Ingredients
Equipment
Method
Batter Preparation
- Combine ½ cup sunflower oil, ¾ cup granulated sugar, and 3 eggs in a stand mixer. Beat on medium speed for 3 minutes until creamy.
- Sift together 1 ¾ cups self-raising flour and a pinch of salt in a bowl, then gradually add to egg mixture on low speed.
- Slowly drizzle in ½ cup whole milk and 1 teaspoon vanilla extract, mixing gently until just incorporated.
- Cut open 3 passionfruits and scoop out the seeds and pulp, folding them gently into the batter.
- Preheat oven to 180°C (350°F), line a cupcake tray, fill liners ¾ full with batter, and bake for 12-15 minutes.
Passionfruit Center Preparation
- In a saucepan, combine ⅓ cup castor sugar, ¼ cup water, and pulp from 5 passionfruits. Heat until sugar dissolves, then cool.
Buttercream Preparation
- Beat ½ cup unsalted butter until creamy, then gradually add 2 cups icing sugar until crumbly.

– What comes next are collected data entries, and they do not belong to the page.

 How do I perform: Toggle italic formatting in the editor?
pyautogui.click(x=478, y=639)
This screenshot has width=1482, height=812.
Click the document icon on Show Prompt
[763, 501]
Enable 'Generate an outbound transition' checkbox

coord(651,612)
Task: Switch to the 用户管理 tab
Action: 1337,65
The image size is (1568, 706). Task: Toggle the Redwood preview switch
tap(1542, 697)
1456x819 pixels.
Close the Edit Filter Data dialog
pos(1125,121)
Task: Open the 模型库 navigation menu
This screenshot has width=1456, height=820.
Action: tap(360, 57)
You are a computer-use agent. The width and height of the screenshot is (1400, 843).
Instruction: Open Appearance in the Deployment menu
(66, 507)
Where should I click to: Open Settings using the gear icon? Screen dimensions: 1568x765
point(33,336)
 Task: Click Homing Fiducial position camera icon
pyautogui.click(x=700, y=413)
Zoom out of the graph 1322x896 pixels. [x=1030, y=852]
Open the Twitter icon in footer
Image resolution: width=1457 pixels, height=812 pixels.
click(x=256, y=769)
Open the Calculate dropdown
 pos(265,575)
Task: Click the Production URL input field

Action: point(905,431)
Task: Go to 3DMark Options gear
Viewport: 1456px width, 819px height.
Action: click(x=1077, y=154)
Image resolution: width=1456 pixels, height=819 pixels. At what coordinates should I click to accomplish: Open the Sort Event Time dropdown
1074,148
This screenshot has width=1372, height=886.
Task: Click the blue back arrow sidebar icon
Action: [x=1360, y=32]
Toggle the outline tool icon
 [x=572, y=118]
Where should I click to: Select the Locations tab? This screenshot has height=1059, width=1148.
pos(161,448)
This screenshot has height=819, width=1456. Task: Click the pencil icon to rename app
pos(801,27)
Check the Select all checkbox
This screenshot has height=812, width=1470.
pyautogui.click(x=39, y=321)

- Blend in 2 tablespoons milk, 1 teaspoon vanilla extract, and pulp from 5 passionfruits until light and fluffy.
Decoration
- Once cool, pipe buttercream on each cupcake, create a well in the center and fill with passionfruit center.
Nutrition
Notes
Ensure all ingredients are at room temperature, avoid overmixing the batter, and store leftovers in an airtight container.